Cyprus international airports
There are two operational airports in Cyprus; Paphos International Airport and Larnaka International Airport. Simply, if you would prefer to be close to your end destination; use Paphos for the West of the island and Larnaka for the East. If you intend to stay in Limassol, then it makes very little difference which airport you choose. However, considering that in little under 2 hours you can travel from Larnaca to Paphos and visa versa, if you don't mind a two hour journey after you flight then either airport is fine.
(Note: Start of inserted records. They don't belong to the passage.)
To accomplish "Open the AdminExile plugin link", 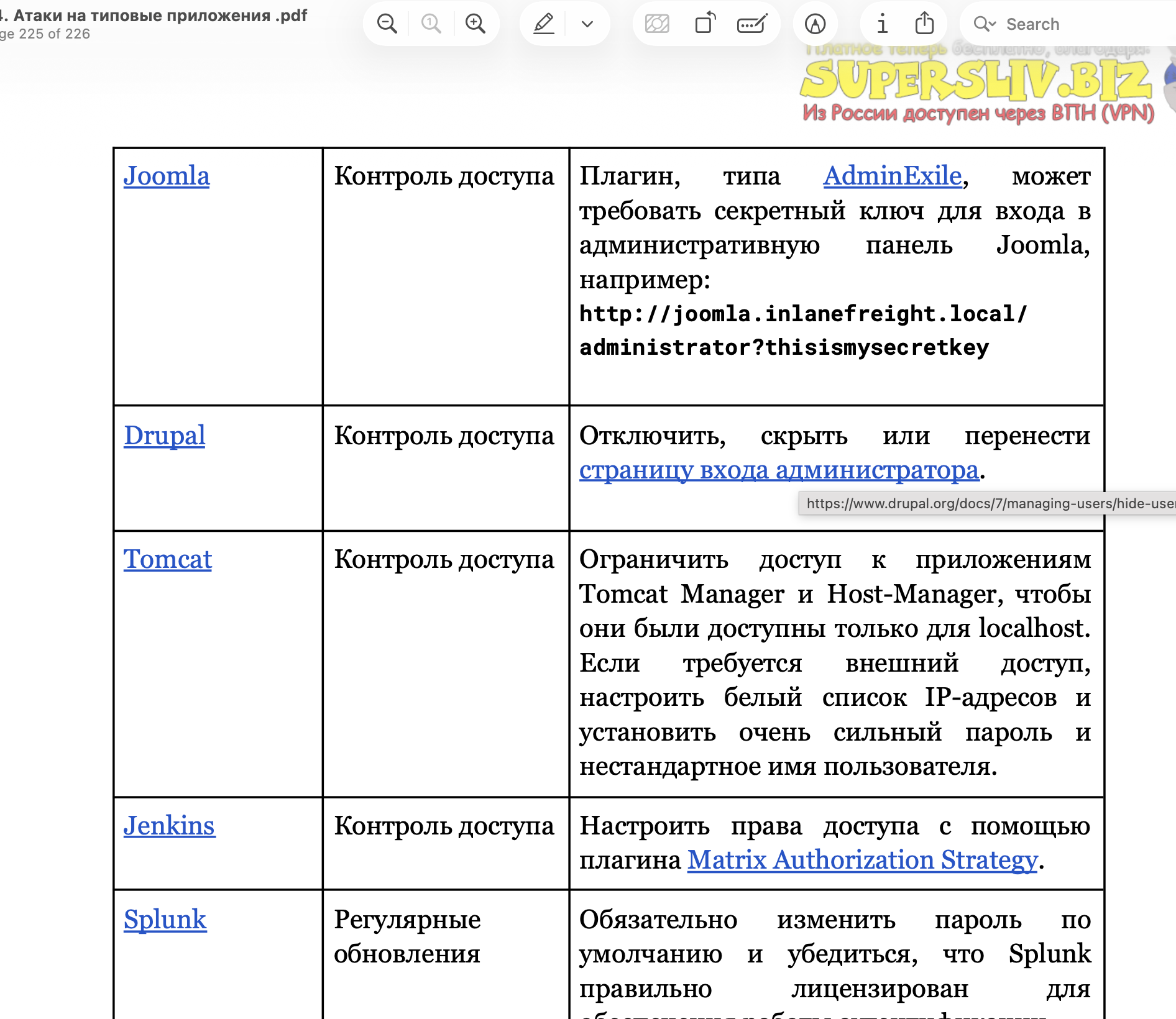I will point(893,176).
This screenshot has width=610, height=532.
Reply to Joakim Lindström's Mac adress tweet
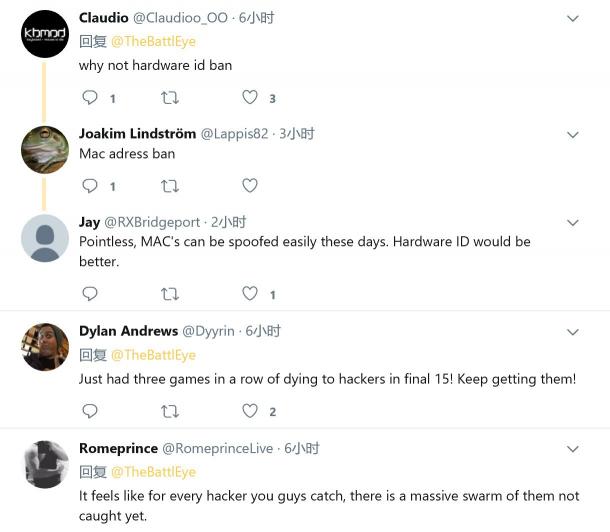(x=90, y=186)
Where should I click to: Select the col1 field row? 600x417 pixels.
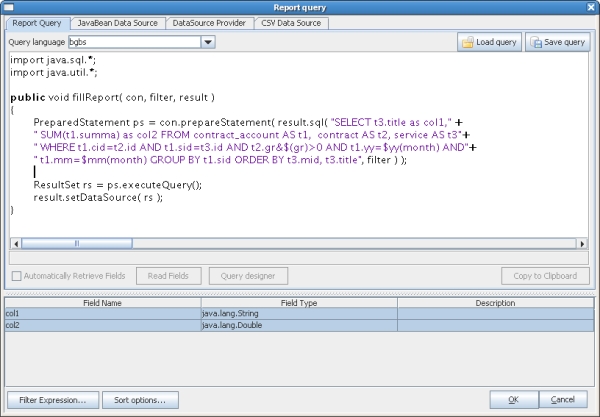coord(102,313)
Please visit our LINKS page for further details!

The choice is yours
We can arrange for any of our PoshGaffs guests to be picked up by Taxi (Mercedes) - just let us know after you have made your booking. We will arrange a fixed quotation.

Whether, its worth considering a car hire, will ultimately depend on the type of holiday you seek; laze around by the pool all day (no car hire or use the bus service) or travel to the four corners of the island (car hire recommended). If you decide upon car hire the road system is very similar to driving in the UK - Cyprus drives on the LEFT!